5 files changed, 296 insertions, 21 deletions
diff --git a/gcc/ChangeLog b/gcc/ChangeLog
index ff54c46..d748be2 100644
--- a/gcc/ChangeLog
+++ b/gcc/ChangeLog
@@ -1,3 +1,20 @@
+2007-09-09  Jan Hubicka  <jh@suse.cz>
+            Dwarakanath Rajagopal <dwarak.rajagopal@amd.com>
+
+	* i386.h (ix86_tune_indices): Add X86_USE_VECTOR_CONVERTS.
+	(TARGET_USE_VECTOR_CONVERTS): New.
+	* i386.md: New post-reload splitters for converting SF to DF and DF to
+	SF.
+	(floatsi* expander): Special case vector conversions.
+	(floatsisf2_mixed_vector, floatsisf2_sse_vector_nointernunit,
+	floatsisf2_sse_vector_internunit, floatsisf2_sse_vector,
+	floatsidf2_mixed_vector, floatsidf2_sse_vector): New.
+	(floatsisf2_mixed, floatsisf2_sse, floatsidf2_mixed, floatsidf2_sse):
+	Disable when doing vector converts.
+	(floatsi<mode>2_i387): Disable when
+	* sse.md (vec_dupv2df): Export.
+	* i386.c (ix86_tune_features): Enable SSE conversions.
+
 2007-09-09  Richard Guenther  <rguenther@suse.de>
 
 	* tree-ssa-operands.c (add_virtual_operand): Only mark
diff --git a/gcc/config/i386/i386.c b/gcc/config/i386/i386.c
index f6f80a0..c01198b 100644
--- a/gcc/config/i386/i386.c
+++ b/gcc/config/i386/i386.c
@@ -1258,6 +1258,10 @@ unsigned int ix86_tune_features[X86_TUNE_LAST] = {
      operand that cannot be represented using a modRM byte.  The XOR
      replacement is long decoded, so this split helps here as well.  */
   m_K6,
+
+  /* X86_USE_VECTOR_CONVERTS: Preffer vector packed SSE conversion from
+  integer to FP. */
+  m_AMDFAM10,
 };
 
 /* Feature tests against the various architecture variations.  */
diff --git a/gcc/config/i386/i386.h b/gcc/config/i386/i386.h
index 93e24dd..06e90f4 100644
--- a/gcc/config/i386/i386.h
+++ b/gcc/config/i386/i386.h
@@ -257,6 +257,7 @@ enum ix86_tune_indices {
   X86_TUNE_MOVE_M1_VIA_OR,
   X86_TUNE_NOT_UNPAIRABLE,
   X86_TUNE_NOT_VECTORMODE,
+  X86_USE_VECTOR_CONVERTS,
 
   X86_TUNE_LAST
 };
@@ -337,6 +338,7 @@ extern unsigned int ix86_tune_features[X86_TUNE_LAST];
 #define	TARGET_MOVE_M1_VIA_OR	ix86_tune_features[X86_TUNE_MOVE_M1_VIA_OR]

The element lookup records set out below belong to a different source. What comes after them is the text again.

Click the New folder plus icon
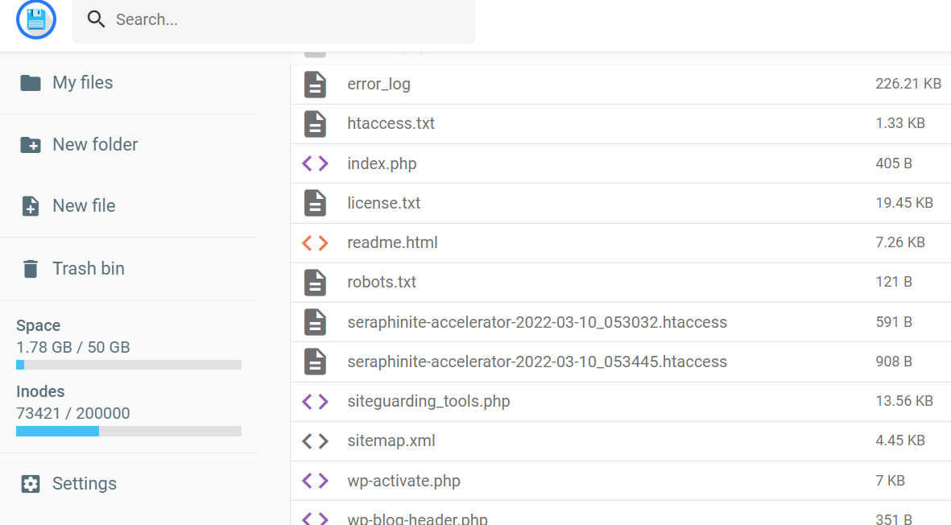 pyautogui.click(x=31, y=145)
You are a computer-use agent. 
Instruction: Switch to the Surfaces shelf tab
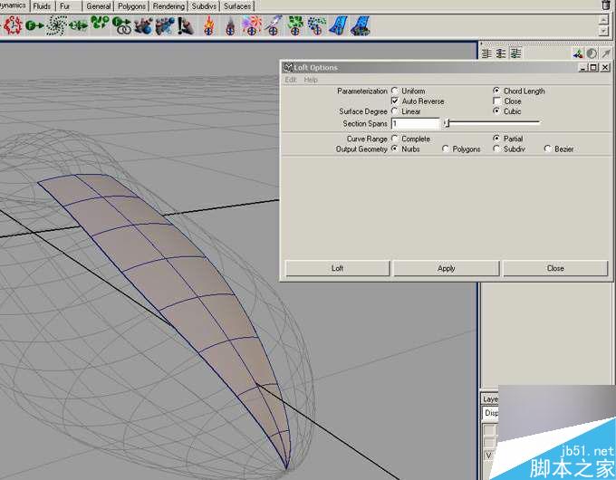pos(237,6)
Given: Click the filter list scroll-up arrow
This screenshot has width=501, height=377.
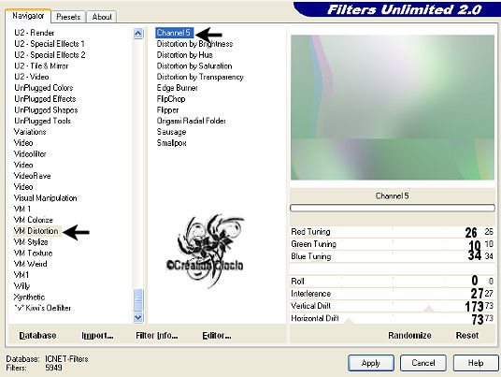Looking at the screenshot, I should point(138,34).
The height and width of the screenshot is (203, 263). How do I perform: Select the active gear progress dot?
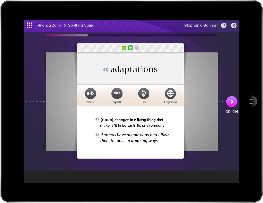(x=130, y=48)
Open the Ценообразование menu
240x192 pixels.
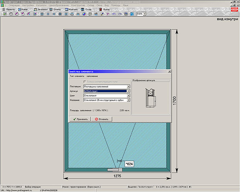click(60, 6)
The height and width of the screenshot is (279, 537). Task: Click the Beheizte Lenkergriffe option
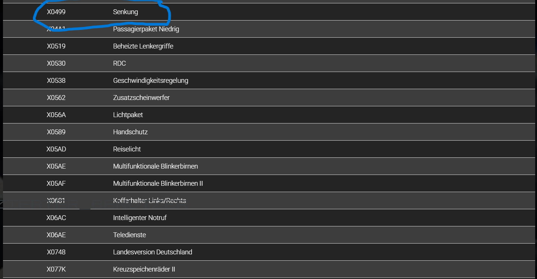pyautogui.click(x=143, y=46)
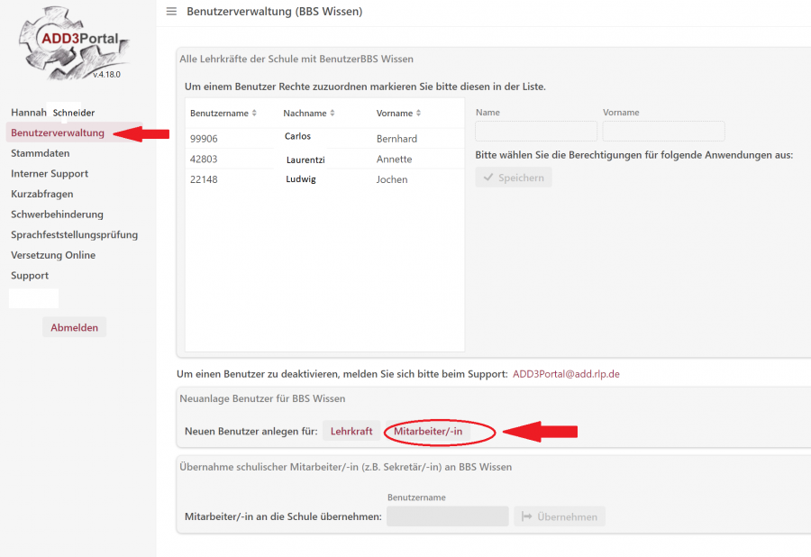Create new user as Lehrkraft
This screenshot has height=557, width=811.
coord(351,432)
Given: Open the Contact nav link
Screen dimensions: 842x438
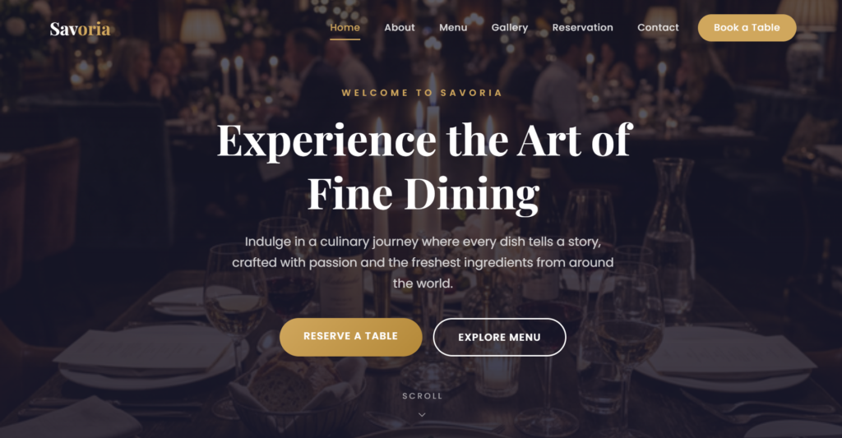Looking at the screenshot, I should coord(658,27).
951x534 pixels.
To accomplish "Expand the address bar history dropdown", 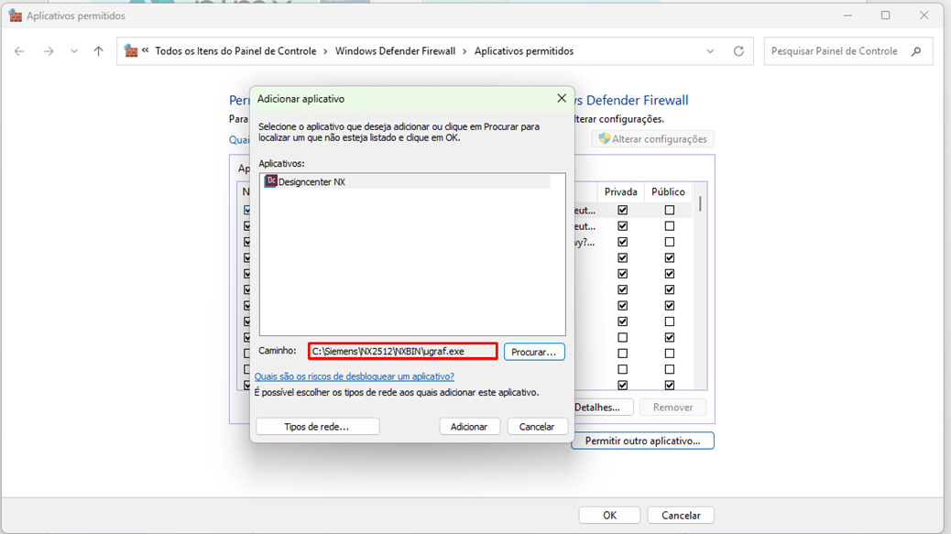I will 710,51.
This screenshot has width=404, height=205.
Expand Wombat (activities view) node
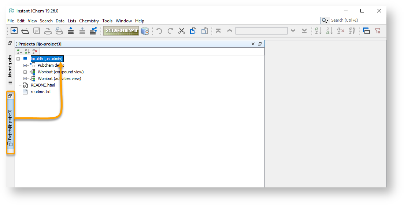point(25,78)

 #define TARGET_NOT_UNPAIRABLE	ix86_tune_features[X86_TUNE_NOT_UNPAIRABLE]
 #define TARGET_NOT_VECTORMODE	ix86_tune_features[X86_TUNE_NOT_VECTORMODE]

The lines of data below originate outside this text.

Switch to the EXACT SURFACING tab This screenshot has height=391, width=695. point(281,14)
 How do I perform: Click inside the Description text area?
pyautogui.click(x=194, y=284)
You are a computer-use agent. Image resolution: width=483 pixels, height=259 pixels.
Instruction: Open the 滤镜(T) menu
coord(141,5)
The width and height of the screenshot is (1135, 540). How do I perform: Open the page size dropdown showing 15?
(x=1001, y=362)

+#define TARGET_USE_VECTOR_CONVERTS ix86_tune_features[X86_USE_VECTOR_CONVERTS]
 
 /* Feature tests against the various architecture variations.  */
 enum ix86_arch_indices {
diff --git a/gcc/config/i386/i386.md b/gcc/config/i386/i386.md
index 42b3bab..352f67d 100644
--- a/gcc/config/i386/i386.md
+++ b/gcc/config/i386/i386.md
@@ -3916,6 +3916,49 @@
     }
 })
 
+/* For converting SF(xmm2) to DF(xmm1), use the following code instead of
+   cvtss2sd:
+      unpcklps xmm2,xmm2   ; packed conversion might crash on signaling NaNs
+      cvtps2pd xmm2,xmm1
+   We do the conversion post reload to avoid producing of 128bit spills
+   that might lead to ICE on 32bit target.  The sequence unlikely combine
+   anyway.  */
+(define_split
+  [(set (match_operand:DF 0 "register_operand" "")
+        (float_extend:DF
+	  (match_operand:SF 1 "nonimmediate_operand" "")))]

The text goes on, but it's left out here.